▸ **Work item**
Using the records below, copy out exactly the line that contains "This screenshot has height=912, width=512." and every line that follows it, up to and including the last, and no others.

Stored records
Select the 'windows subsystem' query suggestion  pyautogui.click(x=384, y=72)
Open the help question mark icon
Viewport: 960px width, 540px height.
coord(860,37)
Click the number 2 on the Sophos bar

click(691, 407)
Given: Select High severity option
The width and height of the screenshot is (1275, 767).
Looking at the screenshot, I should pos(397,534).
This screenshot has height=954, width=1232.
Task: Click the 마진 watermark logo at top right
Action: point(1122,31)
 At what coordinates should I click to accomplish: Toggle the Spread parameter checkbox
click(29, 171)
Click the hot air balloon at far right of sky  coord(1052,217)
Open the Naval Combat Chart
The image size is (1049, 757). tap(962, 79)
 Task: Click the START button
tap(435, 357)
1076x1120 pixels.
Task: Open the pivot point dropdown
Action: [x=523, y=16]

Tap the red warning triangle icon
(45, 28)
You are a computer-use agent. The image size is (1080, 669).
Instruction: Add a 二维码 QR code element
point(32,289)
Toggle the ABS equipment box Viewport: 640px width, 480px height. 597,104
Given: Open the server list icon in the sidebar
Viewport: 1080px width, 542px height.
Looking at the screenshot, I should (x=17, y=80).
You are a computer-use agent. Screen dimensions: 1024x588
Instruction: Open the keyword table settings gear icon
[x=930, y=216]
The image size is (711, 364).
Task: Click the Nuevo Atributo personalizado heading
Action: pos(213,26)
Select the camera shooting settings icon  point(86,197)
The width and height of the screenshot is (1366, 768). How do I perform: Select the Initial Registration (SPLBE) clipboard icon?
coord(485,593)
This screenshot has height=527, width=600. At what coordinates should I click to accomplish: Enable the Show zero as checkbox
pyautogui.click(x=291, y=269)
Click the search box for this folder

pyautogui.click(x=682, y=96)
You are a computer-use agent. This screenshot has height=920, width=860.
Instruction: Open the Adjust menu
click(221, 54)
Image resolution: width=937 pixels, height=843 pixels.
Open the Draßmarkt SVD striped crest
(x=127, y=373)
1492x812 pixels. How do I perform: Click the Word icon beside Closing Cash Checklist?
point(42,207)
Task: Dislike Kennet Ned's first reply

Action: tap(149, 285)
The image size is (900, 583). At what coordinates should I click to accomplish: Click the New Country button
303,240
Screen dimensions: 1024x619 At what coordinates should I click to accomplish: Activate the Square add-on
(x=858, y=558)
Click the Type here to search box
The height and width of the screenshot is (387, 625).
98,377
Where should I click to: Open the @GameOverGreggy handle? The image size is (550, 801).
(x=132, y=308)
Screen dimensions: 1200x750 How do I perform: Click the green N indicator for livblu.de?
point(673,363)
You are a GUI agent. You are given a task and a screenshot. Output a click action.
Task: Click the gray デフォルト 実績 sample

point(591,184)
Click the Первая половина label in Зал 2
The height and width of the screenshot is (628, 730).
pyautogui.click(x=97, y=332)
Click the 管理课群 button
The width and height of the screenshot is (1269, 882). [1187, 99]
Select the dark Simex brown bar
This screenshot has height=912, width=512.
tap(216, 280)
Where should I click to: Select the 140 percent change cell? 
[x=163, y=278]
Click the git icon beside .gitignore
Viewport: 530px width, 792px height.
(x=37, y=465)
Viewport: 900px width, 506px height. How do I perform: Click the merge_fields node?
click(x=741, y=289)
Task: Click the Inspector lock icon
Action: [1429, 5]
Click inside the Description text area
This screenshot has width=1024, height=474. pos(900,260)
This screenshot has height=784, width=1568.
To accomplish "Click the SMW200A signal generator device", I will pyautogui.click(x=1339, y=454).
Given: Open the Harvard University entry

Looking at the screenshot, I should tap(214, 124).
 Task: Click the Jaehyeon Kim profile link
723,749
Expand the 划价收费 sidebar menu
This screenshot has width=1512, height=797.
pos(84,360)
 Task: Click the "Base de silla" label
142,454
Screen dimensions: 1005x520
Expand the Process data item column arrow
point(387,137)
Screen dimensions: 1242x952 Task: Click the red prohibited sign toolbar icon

▸ **Written solution**
This screenshot has height=912, width=512.
tap(216, 280)
Where should I click to: Select the 140 percent change cell? 
[x=163, y=278]
Click the git icon beside .gitignore
Viewport: 530px width, 792px height.
(x=37, y=465)
Viewport: 900px width, 506px height. How do I perform: Click the merge_fields node?
click(x=741, y=289)
Task: Click the Inspector lock icon
Action: [1429, 5]
Click inside the Description text area
This screenshot has width=1024, height=474. pos(900,260)
This screenshot has height=784, width=1568.
To accomplish "Click the SMW200A signal generator device", I will pyautogui.click(x=1339, y=454).
Given: Open the Harvard University entry

Looking at the screenshot, I should tap(214, 124).
 Task: Click the Jaehyeon Kim profile link
723,749
Expand the 划价收费 sidebar menu
This screenshot has width=1512, height=797.
pos(84,360)
 Task: Click the "Base de silla" label
142,454
Screen dimensions: 1005x520
Expand the Process data item column arrow
point(387,137)
Screen dimensions: 1242x952 Task: Click the red prohibited sign toolbar icon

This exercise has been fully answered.